Look through the records that follow and state how many lines hold the word "Lanjutan", without adding anything.

Saved data entries:

^^^^^^^^^^^^^^^^

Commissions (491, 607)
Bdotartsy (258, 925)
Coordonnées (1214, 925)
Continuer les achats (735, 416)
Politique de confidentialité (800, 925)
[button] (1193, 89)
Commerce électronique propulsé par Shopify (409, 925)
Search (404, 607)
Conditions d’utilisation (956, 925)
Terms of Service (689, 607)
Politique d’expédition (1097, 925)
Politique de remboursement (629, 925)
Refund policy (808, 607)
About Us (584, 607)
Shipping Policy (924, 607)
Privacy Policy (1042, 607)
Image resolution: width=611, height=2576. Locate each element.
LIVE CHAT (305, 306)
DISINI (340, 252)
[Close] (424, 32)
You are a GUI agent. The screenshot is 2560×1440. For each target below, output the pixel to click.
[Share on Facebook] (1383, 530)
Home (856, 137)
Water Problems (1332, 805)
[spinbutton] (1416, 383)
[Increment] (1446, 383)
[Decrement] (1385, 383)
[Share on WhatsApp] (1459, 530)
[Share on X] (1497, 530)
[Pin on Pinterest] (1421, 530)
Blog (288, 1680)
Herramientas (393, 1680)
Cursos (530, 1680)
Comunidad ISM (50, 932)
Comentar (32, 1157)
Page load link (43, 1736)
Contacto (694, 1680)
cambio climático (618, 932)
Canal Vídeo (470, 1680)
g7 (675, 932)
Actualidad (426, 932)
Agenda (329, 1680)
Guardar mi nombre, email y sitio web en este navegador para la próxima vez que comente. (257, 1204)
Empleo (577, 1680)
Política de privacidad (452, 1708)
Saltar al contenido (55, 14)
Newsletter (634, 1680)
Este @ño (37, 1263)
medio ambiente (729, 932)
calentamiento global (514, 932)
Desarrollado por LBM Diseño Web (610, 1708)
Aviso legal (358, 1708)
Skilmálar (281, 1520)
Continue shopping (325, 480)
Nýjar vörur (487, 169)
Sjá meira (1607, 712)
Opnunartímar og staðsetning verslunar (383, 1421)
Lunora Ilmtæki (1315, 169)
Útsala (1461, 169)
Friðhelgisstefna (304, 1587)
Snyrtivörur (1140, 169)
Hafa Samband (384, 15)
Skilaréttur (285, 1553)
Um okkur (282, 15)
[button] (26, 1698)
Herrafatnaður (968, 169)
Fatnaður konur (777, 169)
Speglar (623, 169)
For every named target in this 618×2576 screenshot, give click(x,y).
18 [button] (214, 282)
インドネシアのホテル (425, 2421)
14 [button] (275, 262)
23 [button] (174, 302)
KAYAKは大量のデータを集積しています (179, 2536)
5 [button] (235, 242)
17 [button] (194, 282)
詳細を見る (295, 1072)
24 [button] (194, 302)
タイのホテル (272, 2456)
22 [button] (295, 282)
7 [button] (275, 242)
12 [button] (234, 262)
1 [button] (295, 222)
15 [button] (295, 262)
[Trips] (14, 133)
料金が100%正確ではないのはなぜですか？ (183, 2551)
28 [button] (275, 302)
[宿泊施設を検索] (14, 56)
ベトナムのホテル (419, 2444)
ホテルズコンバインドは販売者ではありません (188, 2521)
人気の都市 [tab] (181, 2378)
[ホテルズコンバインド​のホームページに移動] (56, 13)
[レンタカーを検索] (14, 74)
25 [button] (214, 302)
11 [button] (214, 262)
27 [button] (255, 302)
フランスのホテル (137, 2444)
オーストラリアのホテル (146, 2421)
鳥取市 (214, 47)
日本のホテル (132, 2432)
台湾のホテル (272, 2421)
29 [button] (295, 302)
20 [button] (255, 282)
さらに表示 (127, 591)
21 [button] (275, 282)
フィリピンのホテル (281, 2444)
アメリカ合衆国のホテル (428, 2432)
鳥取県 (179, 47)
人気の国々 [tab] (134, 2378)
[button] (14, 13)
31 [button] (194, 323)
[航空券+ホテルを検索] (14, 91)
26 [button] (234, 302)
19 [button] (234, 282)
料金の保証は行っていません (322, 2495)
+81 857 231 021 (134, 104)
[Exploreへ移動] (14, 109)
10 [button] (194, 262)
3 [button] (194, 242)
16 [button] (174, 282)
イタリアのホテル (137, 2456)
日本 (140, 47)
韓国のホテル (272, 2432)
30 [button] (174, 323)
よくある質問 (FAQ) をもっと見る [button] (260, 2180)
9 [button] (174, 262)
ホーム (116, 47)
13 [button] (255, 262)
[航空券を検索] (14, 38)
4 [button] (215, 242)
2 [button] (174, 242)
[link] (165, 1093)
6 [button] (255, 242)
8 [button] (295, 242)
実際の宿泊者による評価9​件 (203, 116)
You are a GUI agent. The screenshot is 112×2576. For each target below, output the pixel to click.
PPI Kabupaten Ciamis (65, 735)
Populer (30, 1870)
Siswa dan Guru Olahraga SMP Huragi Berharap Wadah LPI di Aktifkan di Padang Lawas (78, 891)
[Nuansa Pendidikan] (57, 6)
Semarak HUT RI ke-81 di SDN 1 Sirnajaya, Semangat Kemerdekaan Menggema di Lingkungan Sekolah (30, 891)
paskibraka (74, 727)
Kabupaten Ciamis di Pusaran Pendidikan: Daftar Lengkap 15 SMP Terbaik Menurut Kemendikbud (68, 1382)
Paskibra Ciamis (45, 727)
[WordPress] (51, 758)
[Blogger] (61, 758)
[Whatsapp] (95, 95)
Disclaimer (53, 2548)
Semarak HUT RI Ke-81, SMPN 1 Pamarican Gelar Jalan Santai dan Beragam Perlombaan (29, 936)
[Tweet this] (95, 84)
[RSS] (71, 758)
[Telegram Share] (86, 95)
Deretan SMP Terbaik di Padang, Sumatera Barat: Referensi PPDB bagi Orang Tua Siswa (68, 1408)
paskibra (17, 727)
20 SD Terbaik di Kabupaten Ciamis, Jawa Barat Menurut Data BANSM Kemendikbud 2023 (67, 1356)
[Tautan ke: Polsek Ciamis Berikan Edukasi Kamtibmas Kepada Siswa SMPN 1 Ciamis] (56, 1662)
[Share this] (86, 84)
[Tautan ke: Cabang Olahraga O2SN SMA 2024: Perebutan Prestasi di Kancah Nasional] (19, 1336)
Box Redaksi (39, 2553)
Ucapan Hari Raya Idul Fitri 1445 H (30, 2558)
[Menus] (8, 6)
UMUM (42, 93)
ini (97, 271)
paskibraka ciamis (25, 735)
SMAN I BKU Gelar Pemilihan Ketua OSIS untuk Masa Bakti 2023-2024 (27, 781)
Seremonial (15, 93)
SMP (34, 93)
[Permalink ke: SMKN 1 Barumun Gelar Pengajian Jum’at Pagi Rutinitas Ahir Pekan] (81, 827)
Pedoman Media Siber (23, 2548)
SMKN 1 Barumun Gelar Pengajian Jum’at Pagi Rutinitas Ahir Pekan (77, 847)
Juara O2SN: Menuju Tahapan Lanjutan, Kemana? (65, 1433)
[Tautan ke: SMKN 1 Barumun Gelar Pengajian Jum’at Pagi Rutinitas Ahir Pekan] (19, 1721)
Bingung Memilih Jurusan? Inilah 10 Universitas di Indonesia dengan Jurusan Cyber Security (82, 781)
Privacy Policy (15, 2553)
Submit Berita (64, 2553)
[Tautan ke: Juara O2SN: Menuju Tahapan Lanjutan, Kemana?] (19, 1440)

^^^^^^^^^^^^^^^^

#### RESPONSE BELOW
2